Each line from the one containing "Click the node" through the end of the records below must be repeated exactly, and no other line.

### LISTED ENTRIES
+-------+
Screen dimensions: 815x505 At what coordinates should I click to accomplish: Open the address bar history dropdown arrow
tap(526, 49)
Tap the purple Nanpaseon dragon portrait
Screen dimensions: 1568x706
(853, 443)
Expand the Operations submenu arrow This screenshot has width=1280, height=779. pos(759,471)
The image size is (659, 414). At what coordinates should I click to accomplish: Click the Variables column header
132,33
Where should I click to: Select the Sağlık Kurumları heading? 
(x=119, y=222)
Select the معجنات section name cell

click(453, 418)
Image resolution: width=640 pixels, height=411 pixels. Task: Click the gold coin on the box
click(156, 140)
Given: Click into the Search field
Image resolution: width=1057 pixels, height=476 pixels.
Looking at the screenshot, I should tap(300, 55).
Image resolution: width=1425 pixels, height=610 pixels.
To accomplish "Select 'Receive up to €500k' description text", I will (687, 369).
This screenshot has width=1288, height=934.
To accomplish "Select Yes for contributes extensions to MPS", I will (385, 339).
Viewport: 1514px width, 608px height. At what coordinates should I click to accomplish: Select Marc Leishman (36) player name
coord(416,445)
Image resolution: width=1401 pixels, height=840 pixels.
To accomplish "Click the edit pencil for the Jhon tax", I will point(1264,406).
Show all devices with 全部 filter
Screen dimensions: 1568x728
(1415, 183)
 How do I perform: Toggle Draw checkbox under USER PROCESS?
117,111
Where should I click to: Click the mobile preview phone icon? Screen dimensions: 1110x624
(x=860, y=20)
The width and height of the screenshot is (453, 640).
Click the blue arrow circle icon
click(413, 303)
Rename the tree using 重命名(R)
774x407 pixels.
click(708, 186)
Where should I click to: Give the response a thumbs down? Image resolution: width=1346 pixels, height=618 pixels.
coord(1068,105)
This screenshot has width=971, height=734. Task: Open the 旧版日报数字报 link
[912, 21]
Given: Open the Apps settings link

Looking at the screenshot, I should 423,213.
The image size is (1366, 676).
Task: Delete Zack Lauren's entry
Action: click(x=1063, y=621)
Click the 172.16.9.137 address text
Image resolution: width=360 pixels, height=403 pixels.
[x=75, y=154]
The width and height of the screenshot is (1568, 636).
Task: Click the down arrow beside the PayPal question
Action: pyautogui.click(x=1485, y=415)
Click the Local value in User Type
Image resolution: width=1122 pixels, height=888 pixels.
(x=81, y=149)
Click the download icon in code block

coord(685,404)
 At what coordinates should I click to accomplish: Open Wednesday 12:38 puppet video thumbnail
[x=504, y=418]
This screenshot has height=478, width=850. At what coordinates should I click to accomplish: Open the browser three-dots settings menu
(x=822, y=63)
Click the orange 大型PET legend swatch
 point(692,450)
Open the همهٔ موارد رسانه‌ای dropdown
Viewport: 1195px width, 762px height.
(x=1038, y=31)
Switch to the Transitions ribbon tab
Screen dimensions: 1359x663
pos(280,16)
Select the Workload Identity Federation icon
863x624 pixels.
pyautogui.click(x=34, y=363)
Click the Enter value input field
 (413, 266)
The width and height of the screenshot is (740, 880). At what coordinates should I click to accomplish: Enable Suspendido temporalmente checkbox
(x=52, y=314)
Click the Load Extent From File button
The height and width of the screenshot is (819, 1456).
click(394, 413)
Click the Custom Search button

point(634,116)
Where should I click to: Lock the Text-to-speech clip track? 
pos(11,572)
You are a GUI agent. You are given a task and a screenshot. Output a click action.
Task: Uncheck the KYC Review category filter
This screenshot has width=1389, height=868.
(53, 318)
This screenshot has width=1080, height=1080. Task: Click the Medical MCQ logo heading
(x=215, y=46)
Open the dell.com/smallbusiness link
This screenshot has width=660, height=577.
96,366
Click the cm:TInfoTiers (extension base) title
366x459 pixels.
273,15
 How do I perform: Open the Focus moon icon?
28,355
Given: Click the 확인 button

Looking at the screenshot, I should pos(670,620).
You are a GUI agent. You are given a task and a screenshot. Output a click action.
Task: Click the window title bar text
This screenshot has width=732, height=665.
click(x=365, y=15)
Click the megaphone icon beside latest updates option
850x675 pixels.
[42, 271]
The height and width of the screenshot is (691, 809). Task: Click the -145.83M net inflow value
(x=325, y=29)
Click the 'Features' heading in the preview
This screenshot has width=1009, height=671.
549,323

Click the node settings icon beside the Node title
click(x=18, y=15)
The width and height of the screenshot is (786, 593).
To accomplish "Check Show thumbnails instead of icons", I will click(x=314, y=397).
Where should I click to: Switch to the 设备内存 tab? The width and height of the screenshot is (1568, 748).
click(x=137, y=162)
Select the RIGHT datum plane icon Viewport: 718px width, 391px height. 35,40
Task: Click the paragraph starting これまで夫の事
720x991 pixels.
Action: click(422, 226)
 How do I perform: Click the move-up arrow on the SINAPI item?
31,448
+-------+
### YOUR SOLUTION
Click the node settings icon beside the Node title
click(x=18, y=15)
The width and height of the screenshot is (786, 593).
To accomplish "Check Show thumbnails instead of icons", I will click(x=314, y=397).
Where should I click to: Switch to the 设备内存 tab? The width and height of the screenshot is (1568, 748).
click(x=137, y=162)
Select the RIGHT datum plane icon Viewport: 718px width, 391px height. 35,40
Task: Click the paragraph starting これまで夫の事
720x991 pixels.
Action: click(422, 226)
 How do I perform: Click the move-up arrow on the SINAPI item?
31,448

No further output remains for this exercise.